| EXERCISE |
Find every line in the rows below that contains the word "screenshot". Copy each of those lines in full.

Screen grounding examples
☆ ☆ ☆

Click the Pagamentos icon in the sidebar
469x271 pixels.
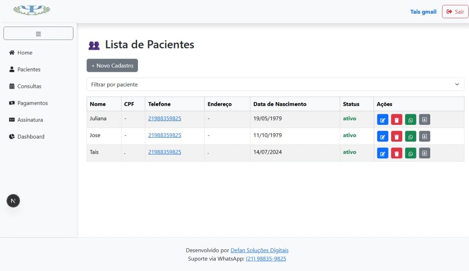click(x=13, y=103)
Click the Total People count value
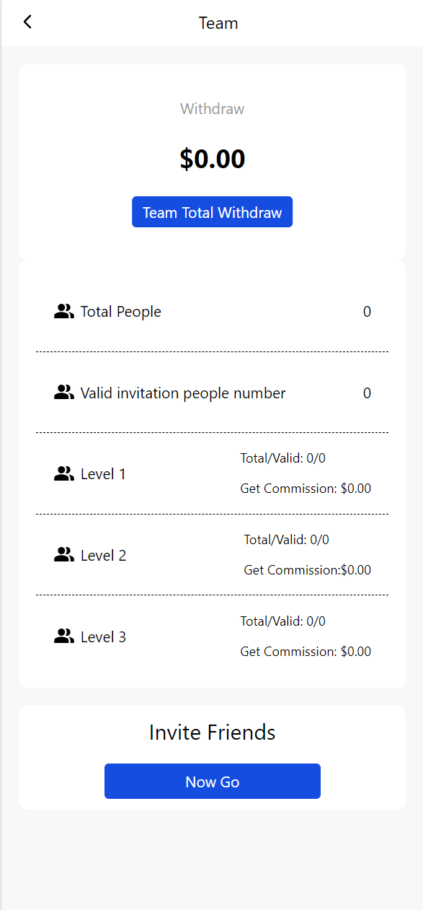Viewport: 423px width, 910px height. click(367, 312)
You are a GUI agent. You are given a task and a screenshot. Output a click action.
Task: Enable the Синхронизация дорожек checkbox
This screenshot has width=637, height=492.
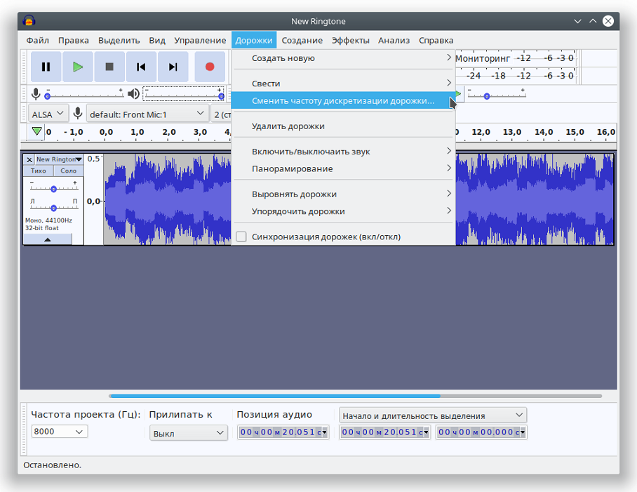[241, 237]
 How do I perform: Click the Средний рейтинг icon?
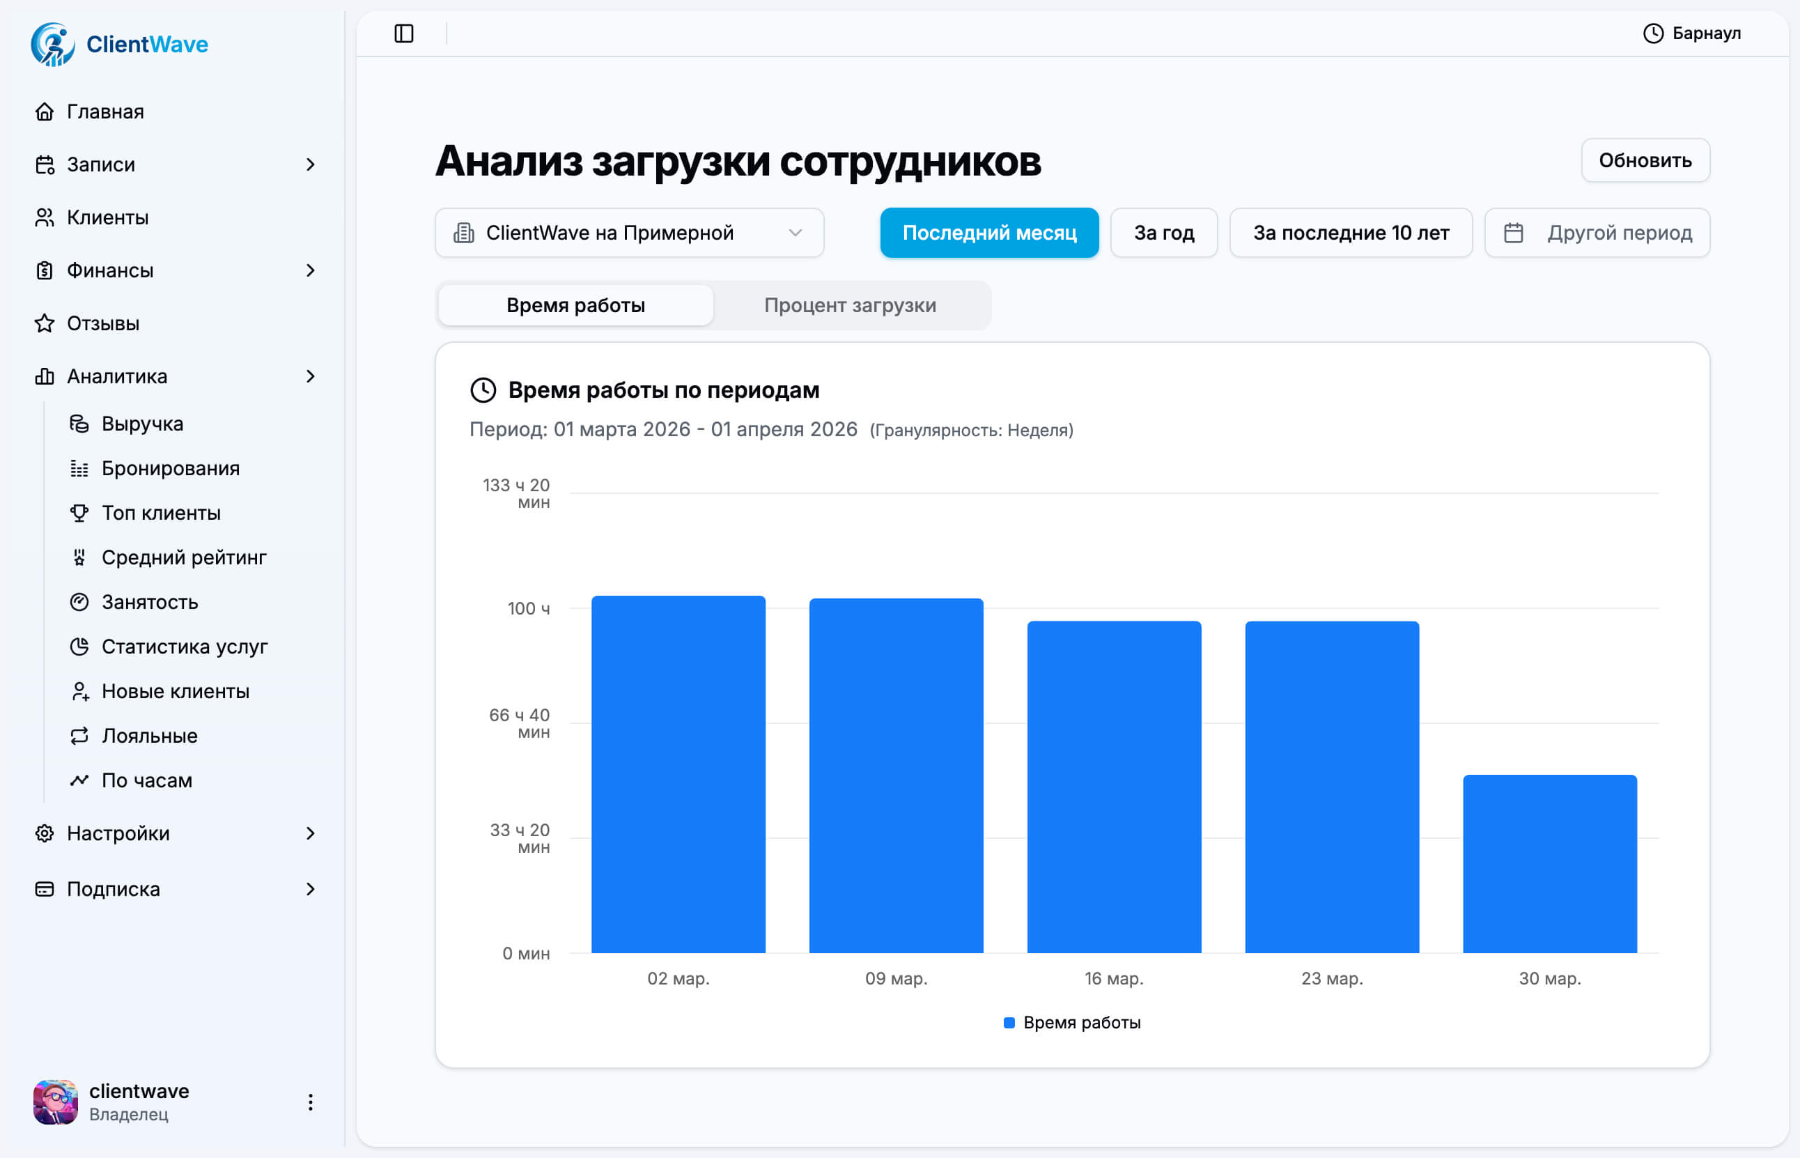point(80,557)
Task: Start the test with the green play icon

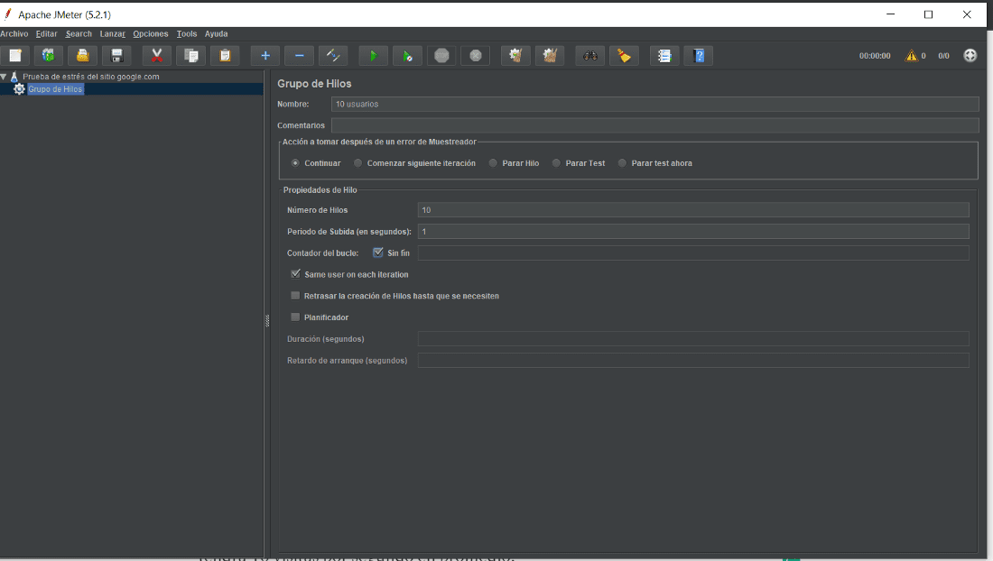Action: (373, 55)
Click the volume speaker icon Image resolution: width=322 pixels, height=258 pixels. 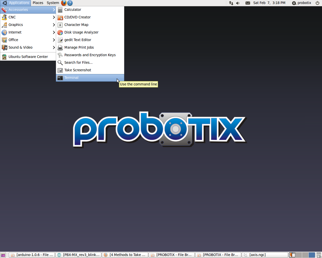(x=238, y=3)
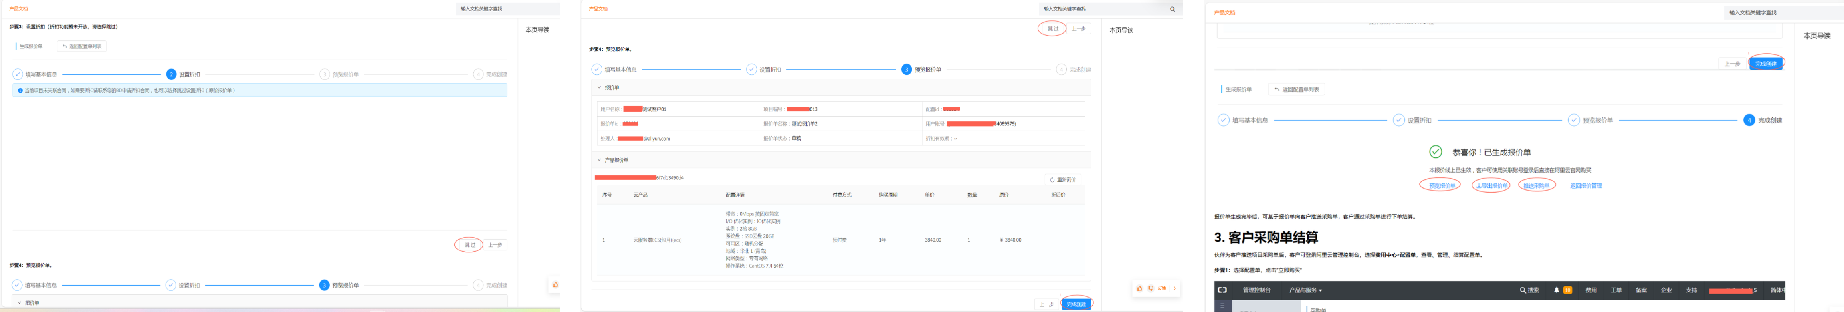Open the 产品与服务 dropdown in console bar

[1305, 290]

☆ ☆ ☆

| RESPONSE |
You are a GUI agent. You are given a task and a screenshot. Output a click action.
This screenshot has width=637, height=492.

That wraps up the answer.